The text of Section 1505, the wording of the Price
instructions, and the factual relevance of only one
proceeding distinguish Bhagat from Aguilar, Marinello, and
Arthur Andersen. Like Bhagat, this case involved only one
proceeding, of which the defendant was undisputedly aware.
Under Bhagat, the Price elements require a nexus by
implication, and no other jury instruction given here
undermined or contradicted that implication. Sullivan was
not entitled to an additional instruction that “merely
duplicates” what the jury had already been told.
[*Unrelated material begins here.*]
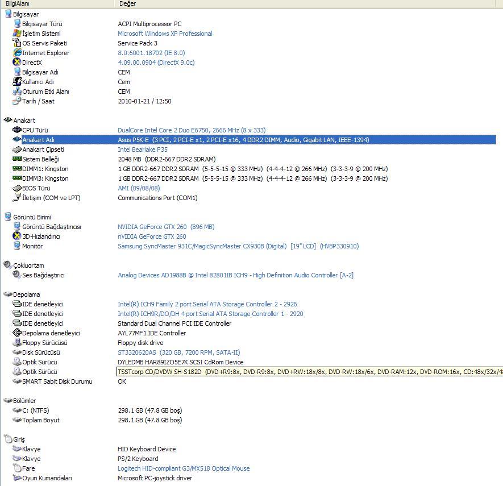Click the Internet Explorer row icon
The width and height of the screenshot is (503, 486).
tap(17, 53)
United
States v. Lopez-Alvarez, 970 F.2d 583, 597 (9th Cir. 1992).
Consistent with Bhagat, we conclude that nothing more was
needed. The district court did not err in declining to give
Sullivan’s proposed instruction. 3 Finding no error, we
decline to reach the question of harmlessness.
B. The “Duty to Disclose” Instruction
Sullivan also claims that the district court erred by
rejecting his proposed “duty to disclose” instruction: that, if
the basis of the obstruction-of-justice conviction was
Sullivan’s “withholding of information, the government
must prove beyond a reasonable doubt that [he] had a duty
3
Embedded in Sullivan’s arguments regarding the jury instructions is a
challenge to the sufficiency of the evidence as to obstruction, based on a
lack of nexus. Viewing the evidence in the light most favorable to the
prosecution, we conclude that a “rational trier of fact” could have found
that there was a nexus between Sullivan’s choices and the FTC
proceeding, Coleman v. Johnson, 566 U.S. 650, 654 (2012), whether
“nexus” is defined as “natural and probable effect” or as a “relationship
in time, causation, or logic.” Aguilar, 515 U.S. at 599.
USA V. SULLIVAN 13
to disclose that information to the FTC.” Sullivan contends
that, without this instruction, the jury may have convicted on
a theory that was invalid under Section 1505—that is,
inaction by a defendant under no duty to disclose. He urges
application of the Yates rule that “a verdict [is required] to
be set aside in cases where the verdict is supportable on one
ground, but not on another, and it is impossible to tell which
ground the jury selected.” Yates v. United States, 354 U.S.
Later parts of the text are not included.